Dempsey KO’d Miske in three (“Everybody agreed that Harry would have been a more suitable opponent for Dempsey” wrote Koeppel) and on September 10, Greb signed to fight Jamieson again on the 22nd. His manager, Jimmy Mason, turned down other good matches to get Jamieson again because Greb demanded another shot at the man his own manager said “gave Harry the battle of his life at Grand Rapids.”

The rematch was in Milwaukee, and the morning of the fight Greb was standing outside his hotel with Journal boxing writer Sam Levy. They spotted Jamieson taking a walk. “He’d better do a lot of walking,” growled Greb ominously. “He’ll need it. Tonight he will be doomed.”

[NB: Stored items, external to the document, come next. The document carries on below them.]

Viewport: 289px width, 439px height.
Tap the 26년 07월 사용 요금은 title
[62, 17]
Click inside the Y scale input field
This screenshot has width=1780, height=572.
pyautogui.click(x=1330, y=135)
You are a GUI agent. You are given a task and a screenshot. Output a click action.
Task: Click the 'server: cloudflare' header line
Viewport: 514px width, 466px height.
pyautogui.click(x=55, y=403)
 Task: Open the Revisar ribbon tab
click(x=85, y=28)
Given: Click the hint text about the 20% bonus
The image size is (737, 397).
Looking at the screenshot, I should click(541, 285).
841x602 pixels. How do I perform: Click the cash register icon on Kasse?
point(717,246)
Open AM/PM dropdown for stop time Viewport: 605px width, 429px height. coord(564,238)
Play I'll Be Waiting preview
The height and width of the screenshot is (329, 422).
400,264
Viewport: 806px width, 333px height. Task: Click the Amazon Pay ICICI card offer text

In his account of the fight the next day, Levy wrote: “From the first bell to the last, the visiting giant killer mauled, punched and smiled, much to Jamieson’s chagrin … At no time was there any doubt as to who would win.”

The Milwaukee fighter quit after the sixth round, claiming an injury to his right thumb. A subsequent x-ray disclosed a fracture, but an editorial in the Sentinel on September 26 nailed it: “…While a broken thumb served as a plausible excuse for stopping the fight, the fact is that with full possession of all his members Jamieson could not have whipped his opponent with the added prestige of a sledge hammer.”

While losing to Harry Greb was hardly a disgrace, Milwaukee boxing fans resented Jamieson’s surrender and he was never again popular in his own hometown. Jamieson got a draw with ancient Sam Langford, and while the record book says he lost to Tiger Flowers, who beat Greb for the middleweight title in 1926, at least one newspaper account says Jamieson won. He quit boxing in 1925 after consecutive stoppages by Tommy Gibbons and Young Stribling.

For 28 years, Jamieson was a top referee in Milwaukee. That ended after he was booed out of the ring after stopping a 1953 fight between heavyweights Dan Bucceroni and Wes Bascom sooner than the fans thought he should have. Jamieson turned in his referee’s license and spent the rest of his working days manning the cash register at his downtown restaurant. “This thing,” he told a reporter, “sounds a lot better than boos, so I’ll just stay behind it.”

Jamieson was 74 when he died, taking to his grave the answers to two confounding questions: Who was “Harry Griet?” And, whatever happened to Jack Dempsey’s shoes?